Gender differences in household resource allocations

Type Working Paper - Living standards measurement study (LSMS) working paper
Title Gender differences in household resource allocations
Author(s)
Issue 79
Publication (Day/Month/Year) 1991
URL http://www-wds.worldbank.org/external/default/WDSContentServer/WDSP/IB/1999/09/17/000178830_98101902​173689/Rendered/PDF/multi_page.pdf
Abstract
Using household survey data from the United States, Brazil and Ghana, we examine the relationship between parental education and child height, an indicator of health and nutritional status. In all three countries, the education of the mother has a bigger effect on her daughter's height; paternal education, in contrast, has a bigger impact on his son's height.

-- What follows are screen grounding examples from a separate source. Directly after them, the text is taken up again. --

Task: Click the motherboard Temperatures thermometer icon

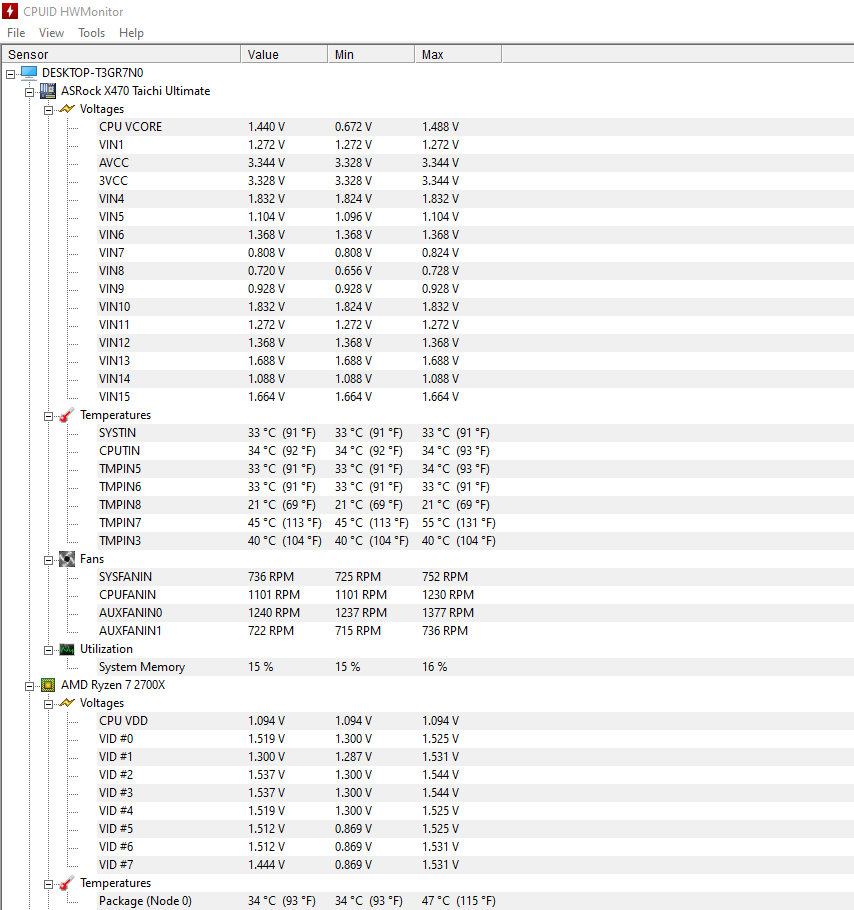Action: point(67,415)
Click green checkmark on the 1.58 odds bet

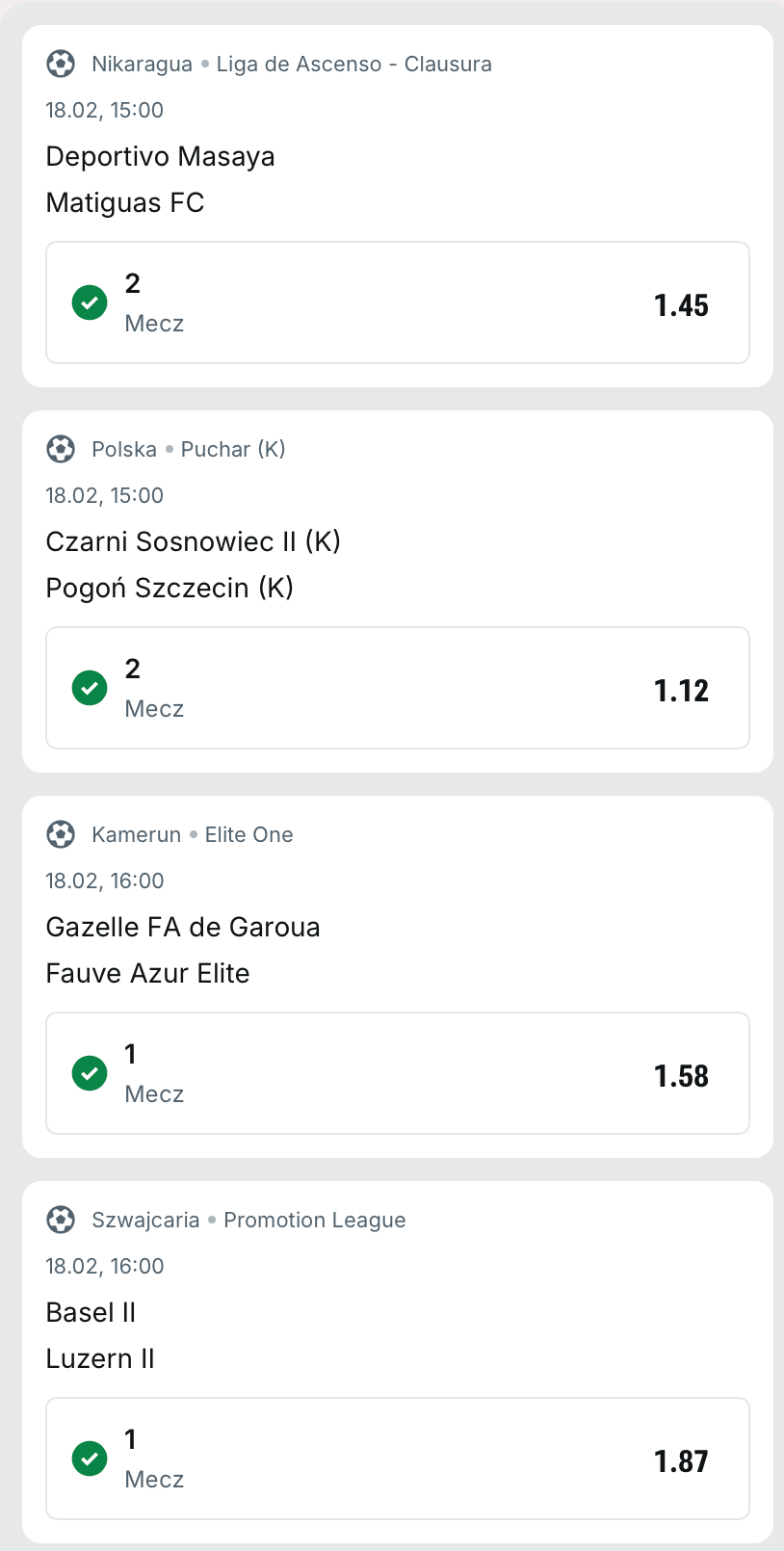90,1073
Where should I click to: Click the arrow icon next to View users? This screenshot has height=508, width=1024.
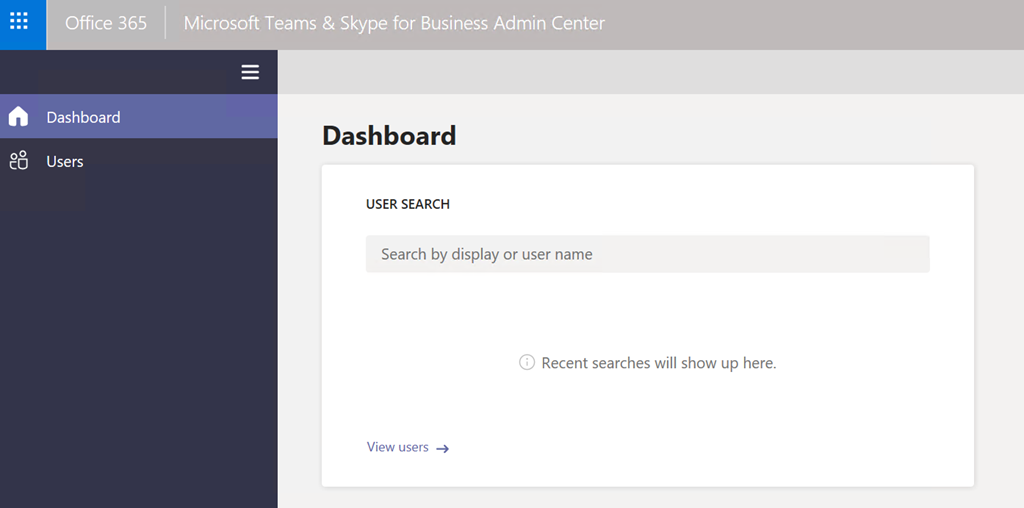(x=442, y=448)
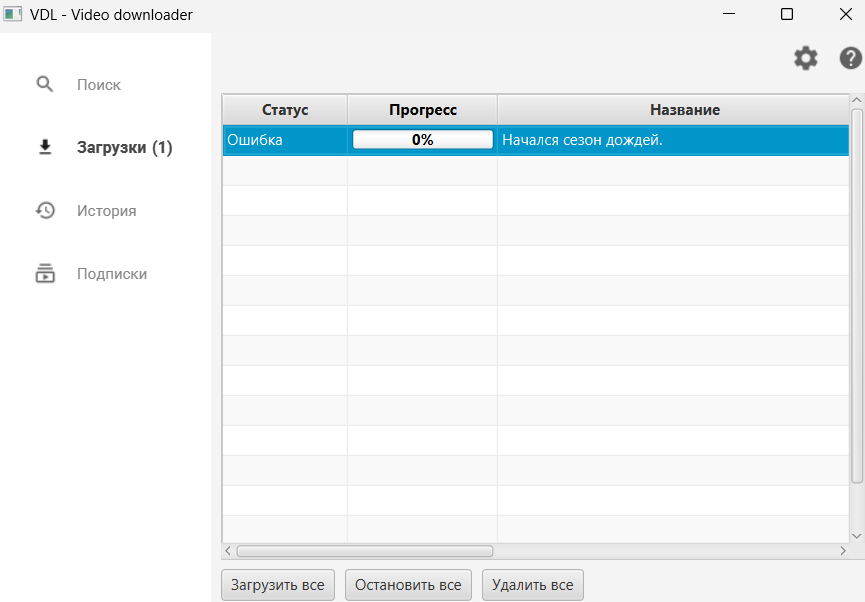
Task: Click the Удалить все button
Action: 532,584
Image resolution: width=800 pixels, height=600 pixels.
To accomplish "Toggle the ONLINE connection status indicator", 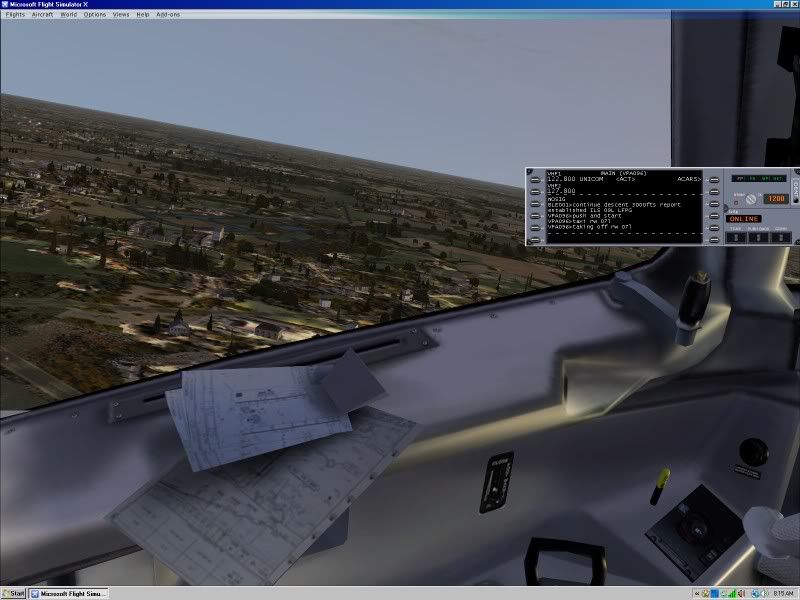I will [743, 219].
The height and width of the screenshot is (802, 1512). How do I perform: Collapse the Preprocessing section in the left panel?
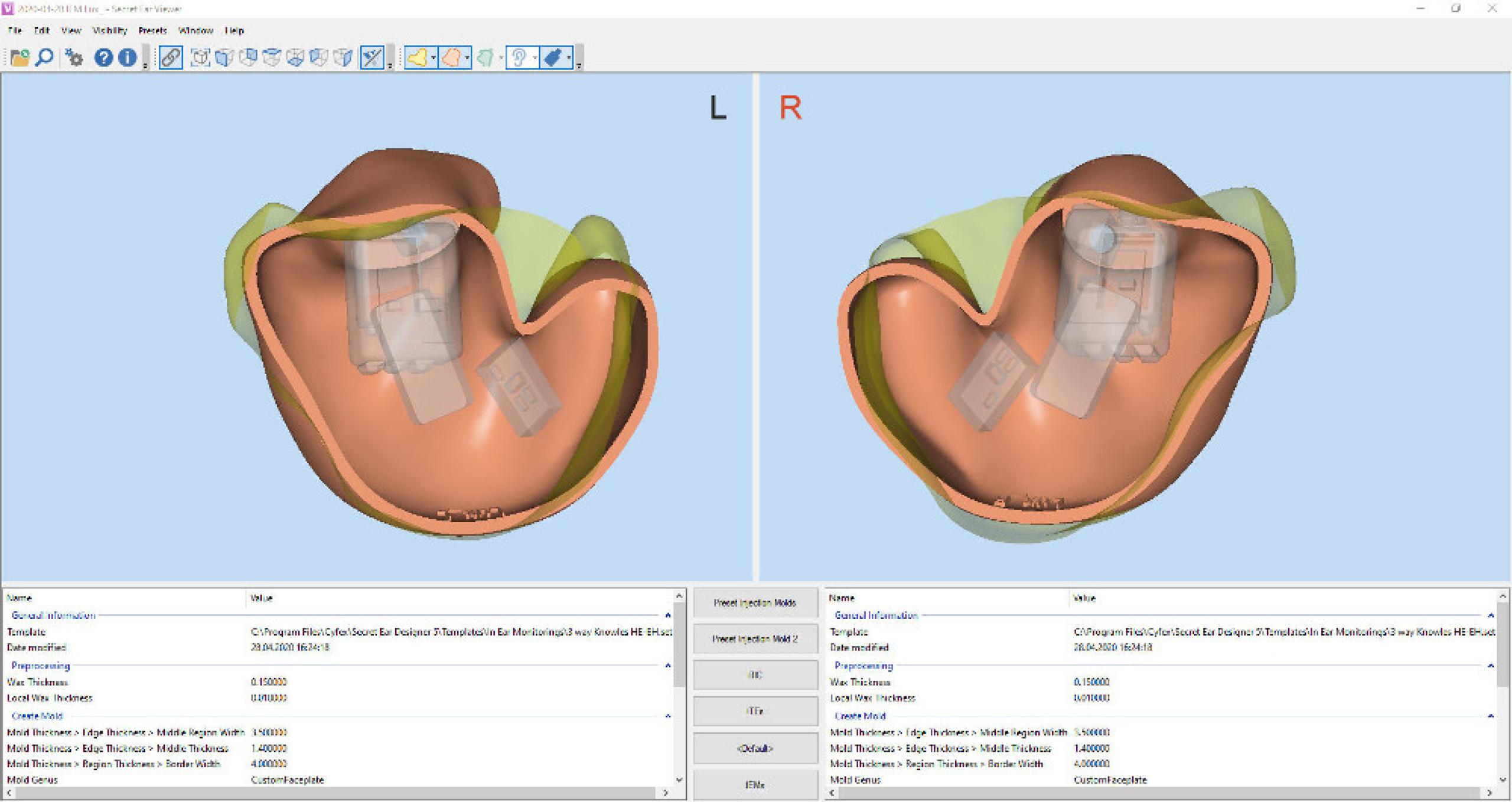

There are, apparently differences in the allocation of household resources depending on the gender of the child and these differences vary with the gender of the parent. In Ghana, relative to other women, the education of a woman who is better educated than her husband has a bigger impact on the height of her daughter than her son. In Brazil women's non-labor income has a positive impact on the health of her daughter but not on her son's health. If relative education of parents and non-labor income are indicators of power in a household bargaining game, then these results suggest that gender differences in resource allocations reflect both technological differences in child-rearing and differences in the preferences of parents.